3. While there is more to follow soon on those important matters, it is clear NOW that a center of gravity for our IMMEDIATE efforts going forward must be to enhance the role of small teams and their leaders. When I hear about problems like persistent lack of sleep, consistently long work hours in port, problems in basic watchstanding, and more, it’s clear to me that much of the fix is with our junior leaders. They can control so much if we give them clear guidance, responsibility, authority, and accountability allow them to own their situations. My experience is that they will exceed all expectations if given these things. There is so much opportunity for leader development in our squads, divisions, watch teams, and work centers with our junior officers and chiefs.

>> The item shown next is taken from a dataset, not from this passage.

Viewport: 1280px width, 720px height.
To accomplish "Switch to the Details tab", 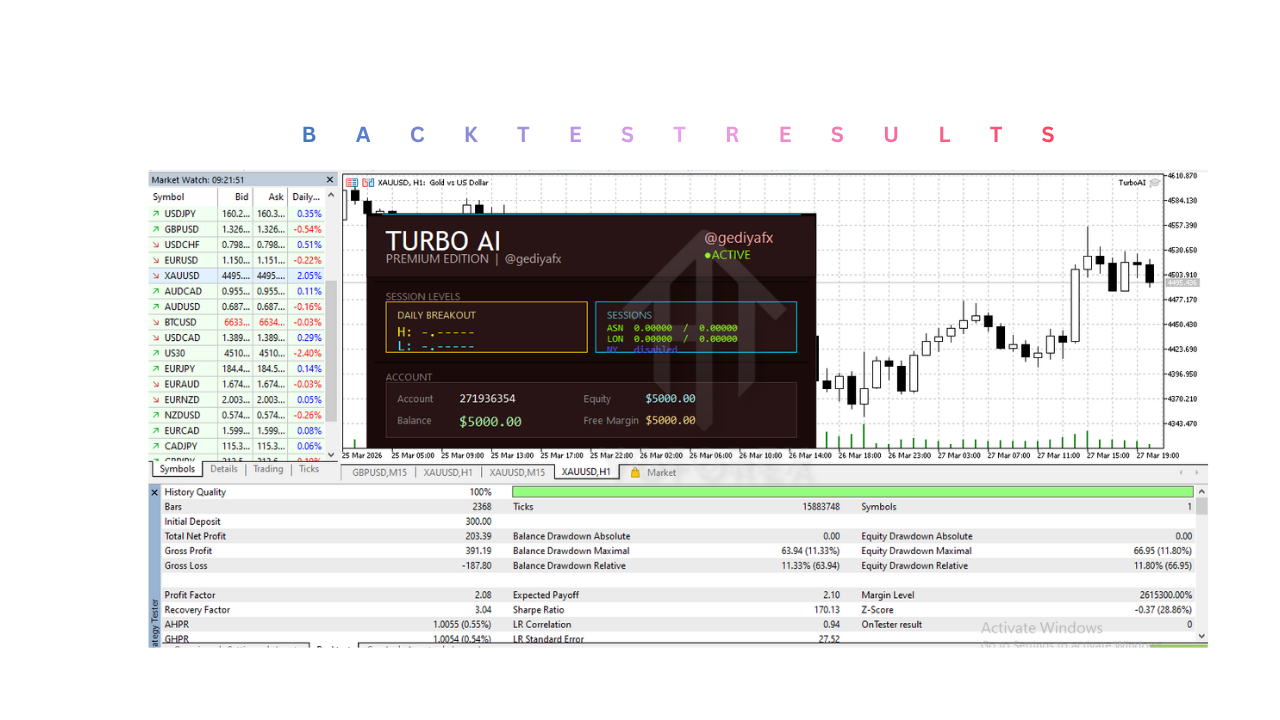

4. In many cases, our biggest challenges and opportunities for improvement are at this scale of the command. By virtue of piling on meaningless collateral duties and programs that contribute little to operational and warfighting excellence, we have confused these leaders, making it hard for them to see through the chaff and to prioritize the personal and professional development of their people. An astute and well-trained division officer and chief will ensure that their teams are trained, certified, well rested, respectful, and ready to go. Good order and discipline will be manifest throughout the team they will be tough. They are ready to be accountable for this responsibility.
5. In too many cases, we have stolen leadership opportunities away from our small team leaders; we’ve used a slide show instead of leadership by personal engagement. We have robbed our junior leaders of the ownership they so crave. We have smothered their initiative. We need to give it back – its why they joined the Navy.
6. My expectation is that commanders will give high priority to developing their junior leaders and teams. No commander can do very wrong if you are training and empowering your junior leaders.
Through example, teaching, and engagement, we must produce leaders and teams who learn and adapt to achieve maximum possible performance for prompt and sustained combat incident to operations at sea. It’s the only right thing to do.
7. From the inception of our Navy 242 years ago, the duties and responsibilities as Commanding Officers and leaders have remained consistent. It is our commitment to these foundational obligations that have allowed the United States Navy to triumph at sea. By focusing on the fundamentals, we will emerge a stronger and more lethal Navy.
“The responsibility of the Commanding Officer to his or her command is absolute…The Commanding Officer or his and her subordinates shall exercise leadership through personal example, moral responsibility, and judicious attention to the welfare of persons under their control or supervision.”
These requirements are our heritage and our pact to our Sailors.
We must commit these words to heart, and be ready to sail over the horizon and into harms way.